─── Exercise inputs
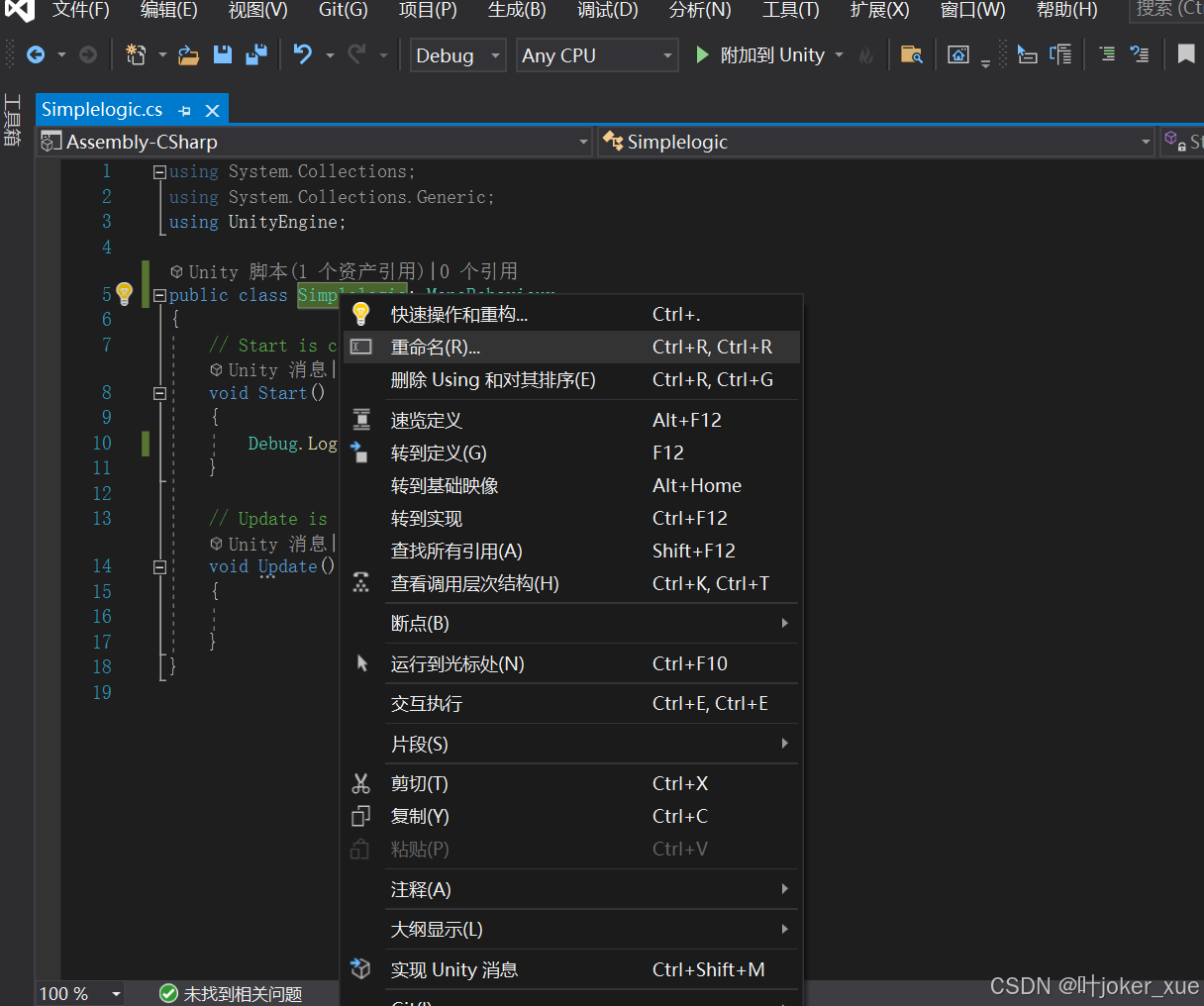1204x1006 pixels.
Task: Collapse the Simplelogic class with fold marker
Action: click(159, 294)
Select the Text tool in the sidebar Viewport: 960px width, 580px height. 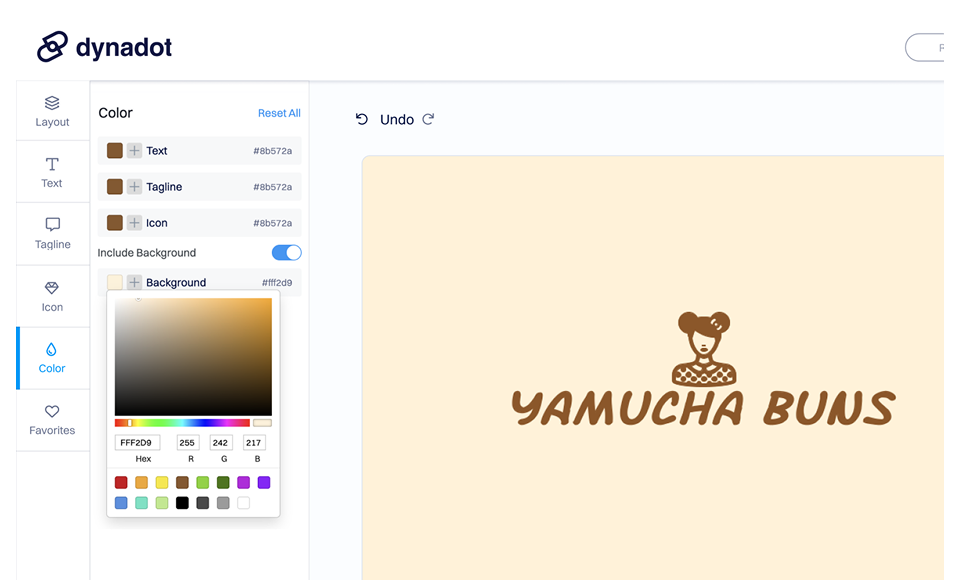[52, 171]
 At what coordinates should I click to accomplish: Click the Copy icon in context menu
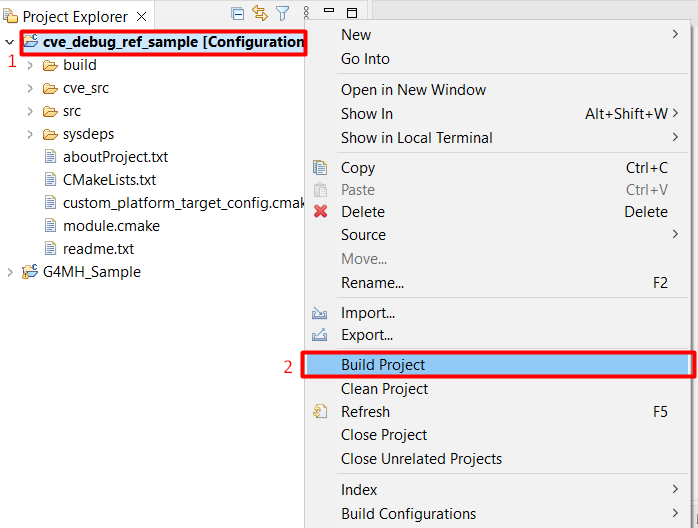[x=320, y=168]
──────
• [What the exercise asks]:
What you return must match, line for line, the span from the line containing "At what coordinates" through the last line of the listing above, with every picture omitted.

• [Result of the task]:
 At what coordinates should I click to accomplish: Click the Copy icon in context menu
[x=320, y=168]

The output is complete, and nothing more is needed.